Adjunctive modalities may be helpful throughout the rehabilitation process. These may include regular ice application (ice massage, ice pack, ankle Cryo/Cuff) after therapy sessions or heat application (superficial heat or ultrasound) to facilitate range of motion of a stiff joint. Electrical stimulation may be helpful for pain and edema control.
Procedures
Corticosteroid injections around the ankle ligaments are not advised and may further weaken the ligaments, accelerating mechanical instability. Prolotherapy, the injection of an irritant solution around the capsuloligamentous structures of the ankle, can be considered. The injectate (typically a low-concentration dextrose solution or a combination of phenol, glycerin, and glucose) acts as a local tissue irritant and activates the inflammatory cascade [20]. Given its mechanism of action, it can sometimes be a painful treatment. The purported result of this treatment is ligament and capsular hypertrophy causing reduction in laxity and thereby decreased pain [20]. At this time, no randomized controlled or large case series exists for the use of prolotherapy as a treatment of chronic ankle instability, but there is some suggestion of benefit in the treatment of knee laxity and pain due to osteoarthritis [21,22]. Further research is required.
Surgery
Surgery should be considered for patients who sustain recurrent lateral ankle sprains or exhibit significant symptoms of functional instability despite appropriate rehabilitation interventions. The goal of surgery is to restore mechanical stability to the ankle and thereby significantly reduce or eliminate chronic symptoms of instability.
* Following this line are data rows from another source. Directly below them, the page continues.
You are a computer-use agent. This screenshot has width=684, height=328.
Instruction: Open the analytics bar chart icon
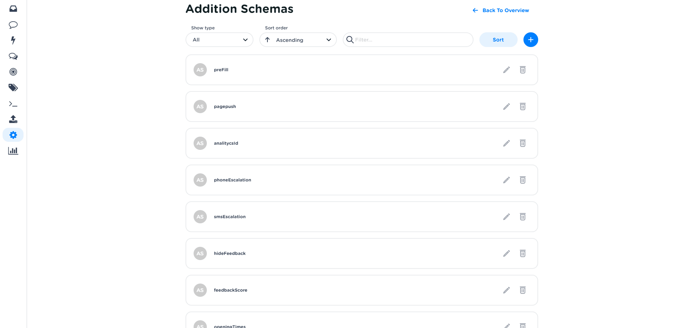[x=13, y=151]
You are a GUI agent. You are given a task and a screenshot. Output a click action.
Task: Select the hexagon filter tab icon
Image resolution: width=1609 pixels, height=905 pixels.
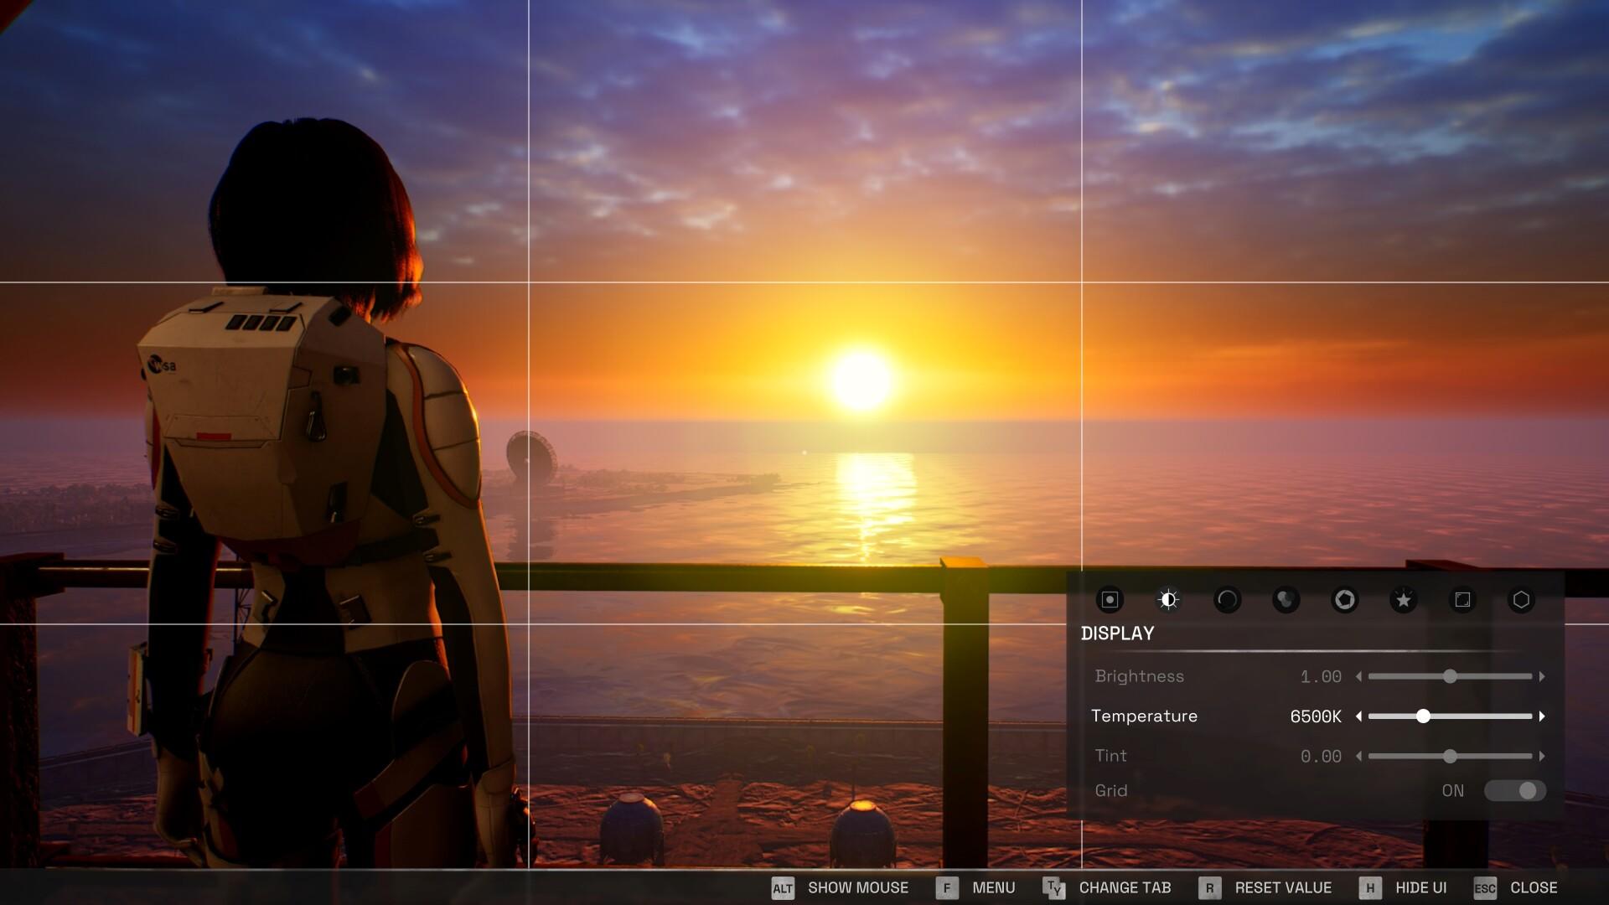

Late ankle reconstruction for chronic lateral instability is successful in approximately 85% of patients, regardless of the type of surgical procedure performed [23]. Intra-articular lesions (especially syndesmotic widening), osteochondral lesions of the talus, and ossicles are predictors of unsatisfactory results of ligament reconstruction [24]. Primary anatomic repair of the anterior talofibular and calcaneofibular ligaments is the preferred method of ankle ligament reconstruction [23]. However, in cases in which there is excessive joint laxity or insufficient capsular tissue is available, reconstructions such as the Chrisman-Snook procedure with use of the split peroneal brevis tendon, the semitendinosus, or an allograft may be preferred [25,26]. If the patient has significant varus predisposing to ankle instability, a Dwyer calcaneal closing wedge or lateral calcaneal slide may be appropriate.
Potential Disease Complications
Potential long-term sequelae of chronic ankle instability include the development of ankle impingement syndrome; chronic peroneal tendinopathy or subluxation; tibiotalar osteochondral injury; degenerative arthritis; superficial peroneal neuropathy; and chronic pain syndromes, such as complex regional pain syndrome type I (reflex sympathetic dystrophy).
Potential Treatment Complications
Potential treatment complications include frostbite from overly aggressive use of ice; exacerbation of edema from inappropriate ankle taping, wrapping, or bracing; and pain exacerbation or reinjury during physical therapy. Analgesics and nonsteroidal anti-inflammatory drugs have well-known side effects that most commonly affect the gastric, hepatic, and renal systems. Surgical complications include failed repair, wound or bone infection, loss of ankle range of motion from an aggressive reconstruction, and persistent ankle pain despite appropriate rehabilitation or surgical repair or reconstruction.